3. Verwandelnde Liebe

  • Zu diesen Drangsalen ist nun ein doppeltes zu bemerken: Erstens sind sie Unrecht. Wer andere Menschen bedrängt und den eigenen Interessen unterordnet, übt Unrecht. Zweitens aber: Es kann durchaus sein, dass ein Mensch durch das, was ihn bedrängt, erst zu der Persönlichkeit wird, die er werden kann. Nicht immer, aber doch zumeist liegt es an mir, ob ich das Unrecht siegen lasse, indem ich sowohl die Vergebung verweigere, als auch mich weigere, die Last anzunehmen.
  • Kreuz und Auferstehung sind der Grenzfall des absoluten Unrechts und der absoluten Überwindung des Todes. Die Vergebung im Sterben und das Hineingehen in die Wirklichkeit Gottes ist der Grenzfall. Zugleich beinhaltet dieser Grenzfall aber auch die Grundstruktur, wie täglich Auferstehung möglich ist. Er markiert, woraufhin wir getauft wurden: "Was früher war, ist vergangen".

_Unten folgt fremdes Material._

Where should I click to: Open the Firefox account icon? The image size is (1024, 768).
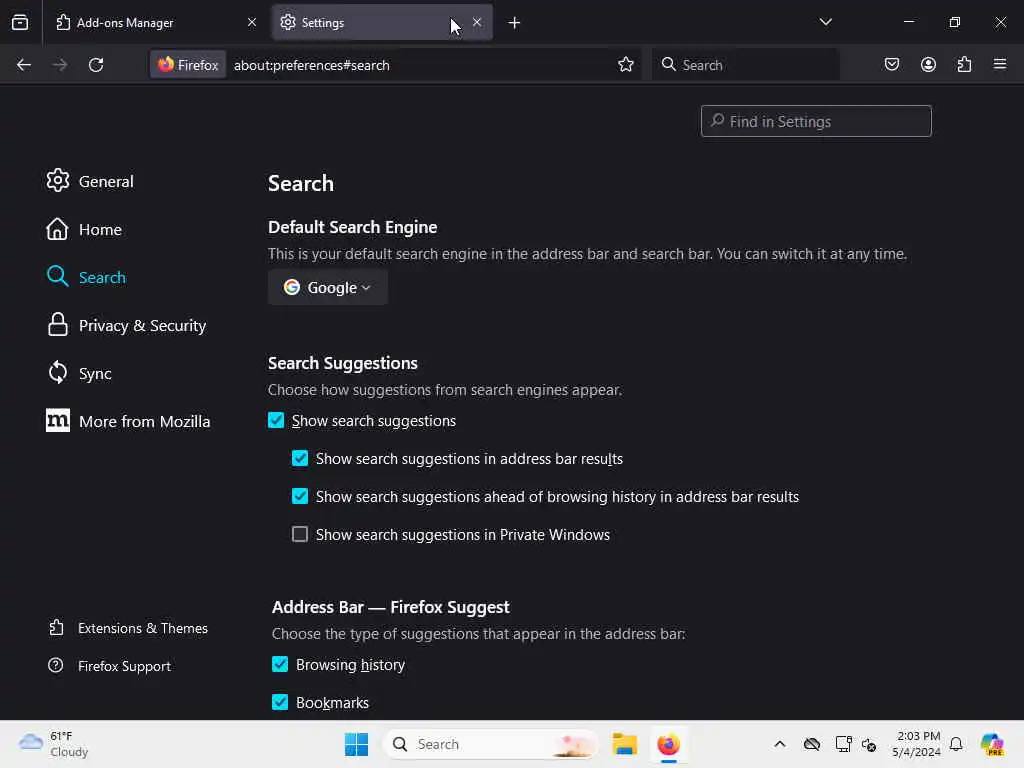click(x=928, y=64)
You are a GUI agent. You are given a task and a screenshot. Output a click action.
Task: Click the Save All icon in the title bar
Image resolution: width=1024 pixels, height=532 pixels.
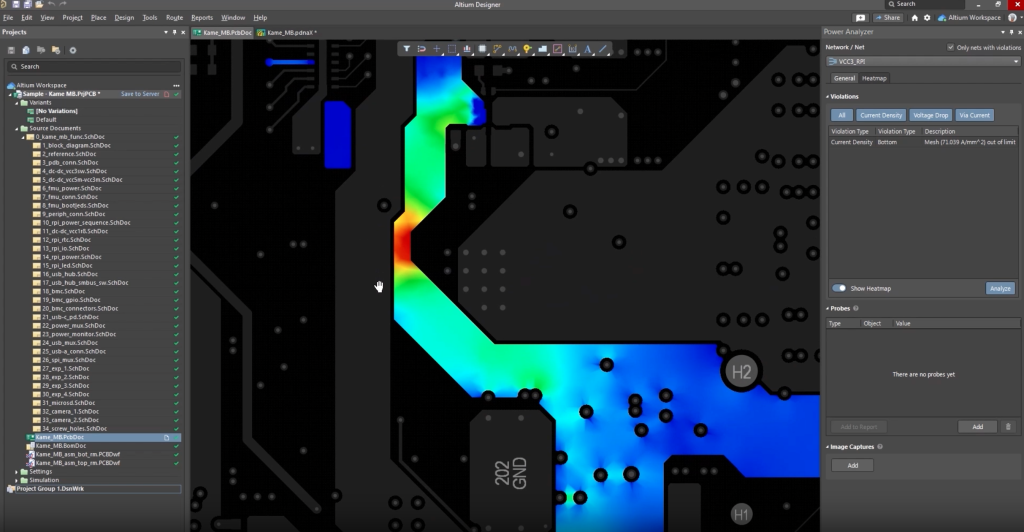(28, 5)
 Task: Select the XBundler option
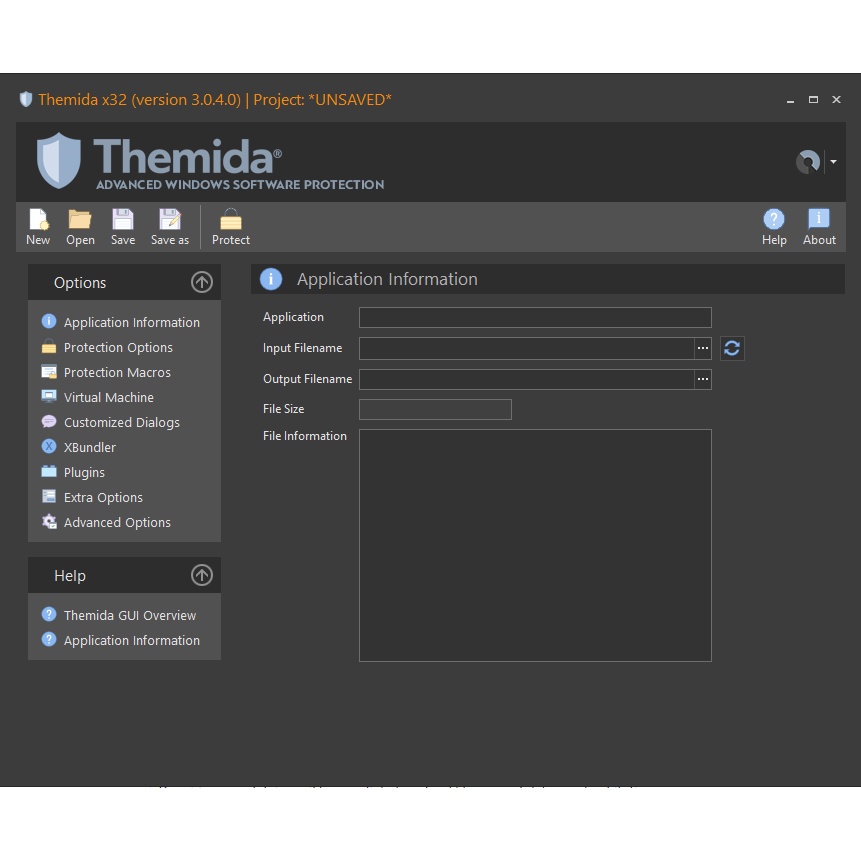pos(89,447)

  • Wir wünschen den beiden Kindern, die heute getauft werden, alles erdenklich Gute und dass sie in Sicherheit und Frieden aufwachsen dürfen. Mehr noch als das wünsche ich Naipi und Moritz aber, dass sie so sehr von Gottes Liebe erfüllt werden, dass sie das Schwere, das ihnen das Leben auferlegen wird, annehmen und verwandeln können. Ich wünsche ihnen dass sie österliche Menschen werden, die sich frei machen können von aller Herrschaft, die Menschen einander auferlegen wollen, um sich den Glauben schenken zu lassen, dass Gottes Reich mächtiger ist, wo wir das Gebot des Gottesreiches über alles stellen: "Ein neues Gebot gebe ich euch: Liebt einander! Wie ich euch geliebt habe, so sollt auch ihr einander lieben. Daran werden alle erkennen, dass ihr meine Jünger seid: wenn ihr einander liebt." Amen.